Carol tells the story of young shop assistant Therese (Rooney Mara), who has an intense lesbian relationship with older woman Carol (Cate Blanchett). Based on the 1952 novel The Price of Salt by Patricia Highsmith, Carol is an example of the female gaze – specifically the lesbian gaze.
Reflecting the oppressive atmosphere of the 50s, the romance of Carol unfolds in a restrained way. Despite the intensity of the relationship and it’s love-at-first-sight beginnings, the film is subtle and takes its time, offering sparse dialogue. Instead, it focuses on the way the two lead characters look at each other and the way that even small movements and touch can hold meaning. In a world where such love cannot be overt, the film has the characters showing their feelings, rather than speaking them.
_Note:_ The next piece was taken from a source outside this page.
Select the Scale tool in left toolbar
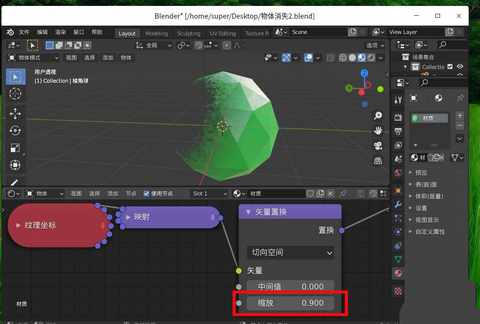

Looking With The Lesbian Gaze
When Carol and Therese first spot each other in the department store, the audience is invited to feel the instant attraction as each character gazes into the camera. They share these looks throughout the film. At the moment just before they finally declare themselves, both characters gaze at each other in the mirror, Carol standing behind Therese, her hands gently on her shoulders. It’s a moment where desire solidifies; their love is finally reflected back at each other. And they are able to look without hiding it.
Natalie Wilson writes in Ms: “While the emphasis is on Carol and Therese looking at one another with palpable longing, it also surfaces questions as to what it means to look and be looked at as a female while trying to perform femininity in a way that does not put one’s job—or life—in danger… Carol emphasizes the tangled and shifting nature of love via a focus not only on the web-like threads that bind people to one another, but also via its emphasis on mirrors, windows, and reflections. Carol and Therese look hungrily at one another throughout the movie—especially when hotel rooms allow them the coveted privacy that stores, restaurants, and car windows do not.”
The film makes use of a “voyeuristic” camera style to emphasise the furtive and covert nature of their relationship. Therese looks at Carol through windows, watching her walk away, seeing her fight with her husband. Therese herself is a photographer and uses her camera to look at Carol, capturing her desire in photos, even though she has previously felt that photos of people invade privacy.
Carol’s lesbian gaze is also embodied by the simple fact that this is a film without melodrama or an “agenda”. It’s realistic and it has a happy ending. When so many Hollywood films focus on gay tragedy, a simple story of two women falling in love is unusual. Scriptwriter Phyllis Nagy told The Laughing Lesbian: “What I knew going in to the adaptation was that Pat’s lack of psychologizing about Carol and Therese’s sexual attraction, and ultimately their love, had to be maintained. It could not be corrupted by an impulse to indulge in any number of dramatic narrative clichés about guilt concerning one’s sexuality or the like.”
Cate Blanchett briefly talkes about the lesbian female gaze in this interview:
The book was first adapted by Phyllis Nagy in 1997 and the script went through many iterations while the film was stuck in development purgatory for years. Nagy told Slate that film executives didn’t necessarily baulk at the lesbian aspect of the film. “Having two women leads was the issue.” After multiple changes of director and various obstacles, the film was finally made in 2015. Director Todd Haynes is openly gay and his previous films include Velvet Goldmine and Far From Heaven.
The Oscars Snub Female Desire
The film screened at multiple festivals and received over 100 awards and honours. It was nominated for various Oscars but was passed over for Best Film and Best Director categories. Marcie Bianco wrote in Quartz that Todd Haynes “…structured the film to elevate the power of women’s gaze. In this regard, Carol flips convention: men’s roles are marginal and antagonistic, while women and their desires wield power. The film is about looking—looking as a woman, at other women. The power of the film is allocated and harnessed by women—by their gaze, and by their actions—for each other…. That the Academy—with a membership primarily comprised of older men—overlooked Carol in the “Best Picture” category suggests that it does not value women as subjects of desire.”